Added ledge grabs. They really help soften the penalty curve for failed jumps. Unless you really biff your jump you just have slowed landings rather than a full drop. It’s still pretty stressful jumping around from up high, but at least I know that I can slow down and make it a little less so.
I think I should do wall jumps, and I have a bug that the hard landing cancels out too soon sometimes. Gotta figure that out, and then I’m onto weapons.
Re: 1 way platforms — gonna try to keep them out of the design for as long as I can. I might bring them in for boss fights, but we’ll see.
I fixed the bug for hardlands, and wall jumps seem weird, so I’m working on weapons
I have 3 weapons with their animations drawn out: Sword, Axe, and Whip. I don’t really want the game to be focused on combos or “good combat” in that way. I want it to have really chunky combat where most things die in a hit or two.
When I made this GIF I was thinking the animations needed tweaking, but looking at it now I think it’ll be hard to know until I get some basic enemies in there.
I was going to write a big long thing about “indie platformers” and the expected design language that people have and why it’s probably actually kinda western centric which is code for kinda racist, but like… I feel like I’ll only go into it if there are people that want me to hear it.

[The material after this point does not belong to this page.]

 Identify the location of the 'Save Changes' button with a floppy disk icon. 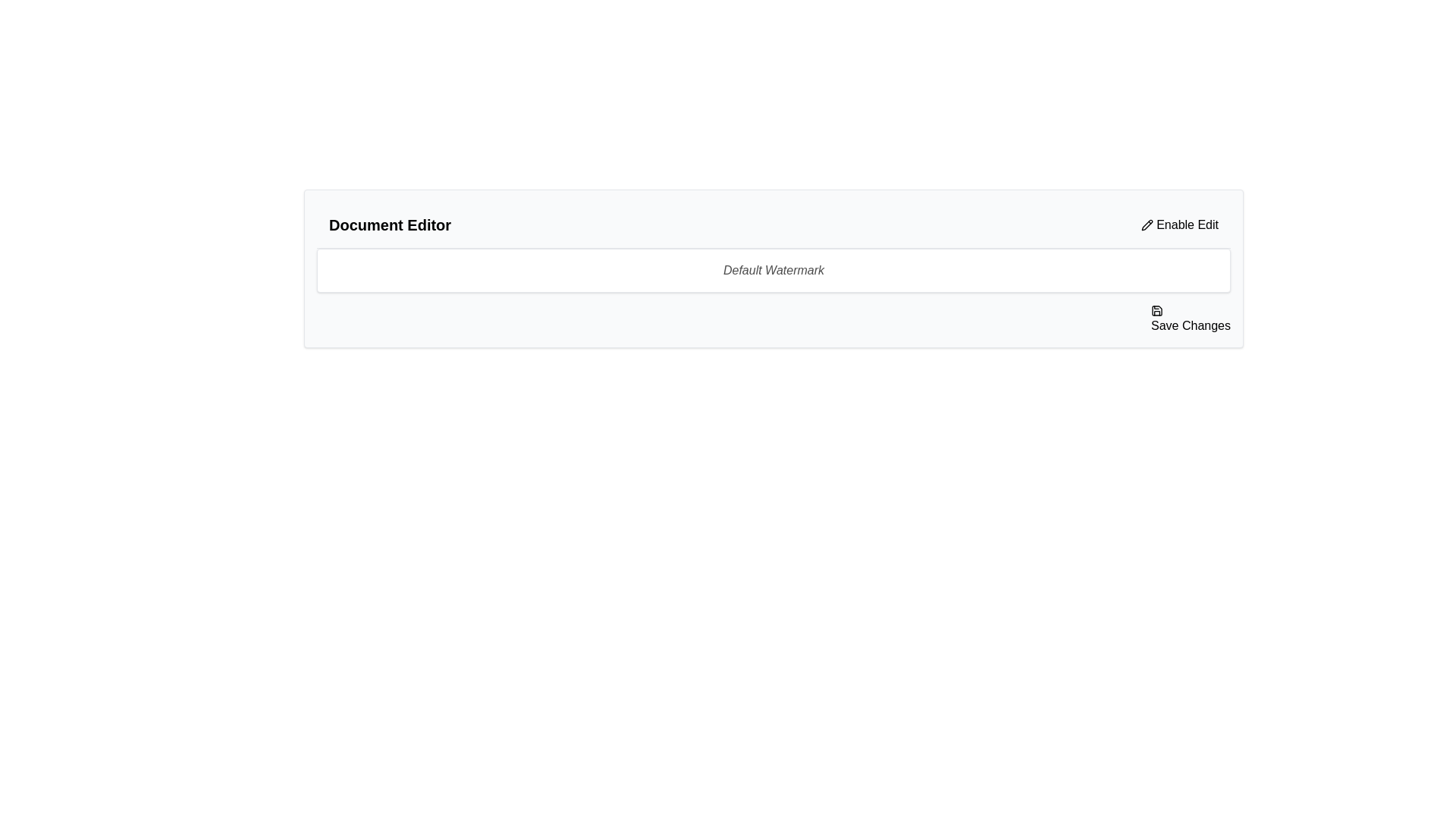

Anyways, while the game isn’t about racing or even going fast, I implemented time trials to see if you could if you wanted to. I think it’s especially pertinent because the game is about breaking those indie game platformer rules. If you’re interested in running the time trial footrace, DM me and I’ll send you a file. It’d be cool to see people run the courses.
I’m curious too, especially as I trace modern indie platformers back through Newgrounds & flash portals, a wave of kids trained on Nintendo, and distinct from the older Western platformer traditions of huge maze squares like Apogee and iD platformers (moving into Shiny platformers with that same disorganized vertical density) or cinematic platformers like Prince of Persia.
It’s not the specific designs, but the codification of best practices throughout English speaking interweb users vs. non English speaking interweb users. It’s coyote time and jump buffering and even the physics of “good gamefeel” being snappy. This has been happening since at least that time Phil Fish and that panel of “made it” indies said Japanese games sucked.
The most obvious thread of this (to me) starts with someone like M Thorson who genuinely makes a good game or even a good game thing into a thing. But then it continues with the small sphere of interconnected western indie game fans tweet and retweeting and agreeing that “oh right this is how you make a platformer” or “something’s off w/ this platformer, did you add that thing?”
I’ve been posting my stuff all around my usual forums, and inevitably I’ll get hit with that same tweet threads or articles further expounding on how to make a good platformer. They all say the same thing. And if it’s not those threads it’s an amateur game designer who did read those articles or tweet threads rebuffing the thing in the game that’s different because it’s, well, different. And, honest to god, if I read a game review where the reviewer is affected by this thing? It’s like, wow ok. It’s like some lame videogame geneology of morals crossed up with game design. And it’s extra egregious because the medium is all about possibility spaces.